48 S.E.2d 829
16245.Supreme Court of Georgia.
JULY 13, 1948.
There is no provision of law for reviewing by writ of error an interlocutory order merely vacating or dissolving a temporary restraining order. The only exception in the instant case being to such an order or judgment, the writ of error is dismissed.
No. 16245. JULY 13, 1948.
Petition for injunction. Before Judge A. M. Anderson. Bibb Superior Court.

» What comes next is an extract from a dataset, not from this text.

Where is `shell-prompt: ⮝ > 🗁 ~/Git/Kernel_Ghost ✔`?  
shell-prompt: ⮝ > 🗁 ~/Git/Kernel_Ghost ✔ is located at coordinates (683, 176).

March 24, 1948.
Bell, Justice, being absent because of illness, Judge Lilly was designated for this case.
Joseph W. Popper and Harry S. Strozier, for plaintiff.
Miller, Miller Miller, and E. S. Sell Jr., for defendants.

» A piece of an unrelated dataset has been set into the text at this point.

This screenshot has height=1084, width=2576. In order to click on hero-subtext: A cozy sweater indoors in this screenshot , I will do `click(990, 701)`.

No motion has been made to dismiss the writ of error. However, it is the duty of this court, upon its own motion, to raise the question of its jurisdiction in all cases in which there may be any doubt as to its existence; and the present case, in our opinion, is one calling for such inquiry. Dobbs v Federal Deposit Insurance Corp., 187 Ga. 569
(1 S.E.2d 672); McDowell v. McDowell, 194 Ga. 88 (20 S.E.2d 602). The only exception here is to the following judgment: “The above matter having come on regularly before the court to be heard on rule nisi issued by this court on January 29, 1948, and after full hearing had in the matter; It is considered, ordered, and decreed that the temporary restraining order granted by this court on January 29, 1948, be, and the same is hereby, vacated and dissolved. It is further considered, ordered, and decreed that plaintiff have twenty days from today to have certified and filed his bill of exceptions, and that this order act as supersedeas for the duration of such twenty days.”

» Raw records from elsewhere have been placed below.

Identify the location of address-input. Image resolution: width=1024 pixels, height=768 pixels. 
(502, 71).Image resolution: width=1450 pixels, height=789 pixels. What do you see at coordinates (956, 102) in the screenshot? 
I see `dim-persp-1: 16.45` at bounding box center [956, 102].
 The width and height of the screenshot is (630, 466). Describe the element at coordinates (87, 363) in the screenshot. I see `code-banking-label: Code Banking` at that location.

It is well settled that there is no provision of law for reviewing by writ of error an interlocutory order or judgment merely vacating or dissolving a temporary restraining order Hollinshead v. Lincolnton, 84 Ga. 590 (10 S.E. 1094) Stubbs v. McConnell, 119 Ga. 21 (45 S.E. 710); Ragan v Ragan, 148 Ga. 151 (96 S.E. 96); Bradfield v Abercrombie, 151 Ga. 401 (107 S.E. 45); Touchton v Henderson, 158 Ga. 819 (124 S.E. 529); James v Wilkerson, 164 Ga. 149 (138 S.E. 71); Goss v. Brannon, 165 Ga. 502 (141 S.E. 295); Williams v. Roberts, 169 Ga. 226
(150 S.E. 89); Harris v. Stowers, 192 Ga. 215 (2) (15 S.E.2d 193); Astin v. Carden, 194 Ga. 758
(22 S.E.2d 481). And this rule is not otherwise where the order of dissolution is granted after hearing evidence. Williamson v Allen, 169 Ga. 537 (150 S.E. 907); Wofford Oil Co. v Nashville, 177 Ga. 460 (170 S.E. 369); Johnson v. Troup County Rural Electrification Corp., 184 Ga. 527
(192 S.E. 15).
An exception, of course, may be taken and a writ of error will lie to review a judgment granting or refusing a temporary injunction. Goss v. Brannon, supra. But in the present case the most that the plaintiff in error can contend is that the order vacating and dissolving the former temporary restraining order is by inference or implication a judgment refusing an interlocutory injunction. In Putnam Mills c. Co. v Stonecypher, 151 Ga. 14 (106 S.E. 87), this court held: “There can be no order or judgment by inference or implication that can be the subject of review by an appellate court.”
Since this court is manifestly without jurisdiction to review the judgment excepted to, the writ of error must be, and is, dismissed.
Writ of error dismissed. Jenkins, Chief Justice, Duckworth, Presiding Justice, Atkinson, Wyatt, and Head, Justices, and Judge Lilly concur.